Danielle Sallenave : on pourrait dire que, du point de vue de la transmission des valeurs, l'école aura eu cent ans. Avant l'école, jusqu'à la fin du XIXe siècle, l'essentiel est transmis par la tradition, la famille, le milieu, le village, la paroisse. Aujourd'hui, un certain nombre de valeurs sont relayées par tout autre chose que l'école. Nous vivons un changement de monde et même la fin de l'idée de monde, au sens d'Hannah Arendt. Le monde, c'est ce que trouvent les naissants à leur arrivée. La tâche de l'éducation, des adultes, c'est d'assurer la conservation de ce monde. Pour moi, la transmission de ce monde passe par une certaine valeur, que vous appelez le sens et que j'appellerais la liberté. Or le monde nouveau tend à combattre cette liberté, par sa double dimension de mondialisation et d'informatisation, qui vise à faire éclater les cadres nationaux, territoriaux, et les cadres de solidarité, pour mettre en place une circulation sans borne des produits. Notre revendication d'un retour au sens peut-elle aboutir face à cette prodigieux machine à faire du profit ?

François Bayrou : S'il fallait analyser les rapports de forces, je vous dirais : on a perdu. Mais l'histoire de l'humanité, c'est celle de sa capacité à inverser les rapports de forces. Nous avons à conduire un immense combat, non pas contre des forces organisées, mais contre le désordre naturel.
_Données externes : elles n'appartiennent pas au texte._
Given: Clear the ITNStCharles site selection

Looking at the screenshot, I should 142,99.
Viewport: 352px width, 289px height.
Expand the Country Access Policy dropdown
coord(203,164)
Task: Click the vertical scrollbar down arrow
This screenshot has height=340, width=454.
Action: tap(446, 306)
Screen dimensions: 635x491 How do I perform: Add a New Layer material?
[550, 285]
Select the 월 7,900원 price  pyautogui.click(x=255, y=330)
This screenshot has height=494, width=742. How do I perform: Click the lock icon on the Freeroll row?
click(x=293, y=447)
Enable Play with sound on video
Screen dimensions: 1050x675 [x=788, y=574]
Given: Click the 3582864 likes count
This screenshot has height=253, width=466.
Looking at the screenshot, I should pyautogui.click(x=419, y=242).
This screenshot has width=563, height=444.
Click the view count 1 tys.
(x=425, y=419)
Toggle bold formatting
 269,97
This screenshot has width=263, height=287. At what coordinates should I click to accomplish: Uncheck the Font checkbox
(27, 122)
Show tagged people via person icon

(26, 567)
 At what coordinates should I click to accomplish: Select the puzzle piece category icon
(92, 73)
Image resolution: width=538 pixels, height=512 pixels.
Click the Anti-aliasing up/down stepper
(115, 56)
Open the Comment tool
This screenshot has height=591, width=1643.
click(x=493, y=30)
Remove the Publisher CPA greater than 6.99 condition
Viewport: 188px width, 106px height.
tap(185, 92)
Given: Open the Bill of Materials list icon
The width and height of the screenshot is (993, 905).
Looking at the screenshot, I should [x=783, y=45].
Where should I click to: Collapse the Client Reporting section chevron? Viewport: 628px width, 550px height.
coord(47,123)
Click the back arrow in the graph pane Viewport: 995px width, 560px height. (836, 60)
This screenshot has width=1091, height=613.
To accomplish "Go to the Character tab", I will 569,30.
Ce combat va se livrer à l'échelle de la planète, mais il va se jouer en Europe, parce que l'Europe est la communauté de civilisation qui a posé, dès l'origine, ces questions : il va se jouer en France, parce que la France est, en Europe. La seule nation de l'intégration ; il va se jouer à l'école, parce que c'est l'espace où l'on refuse la loi du plus fort.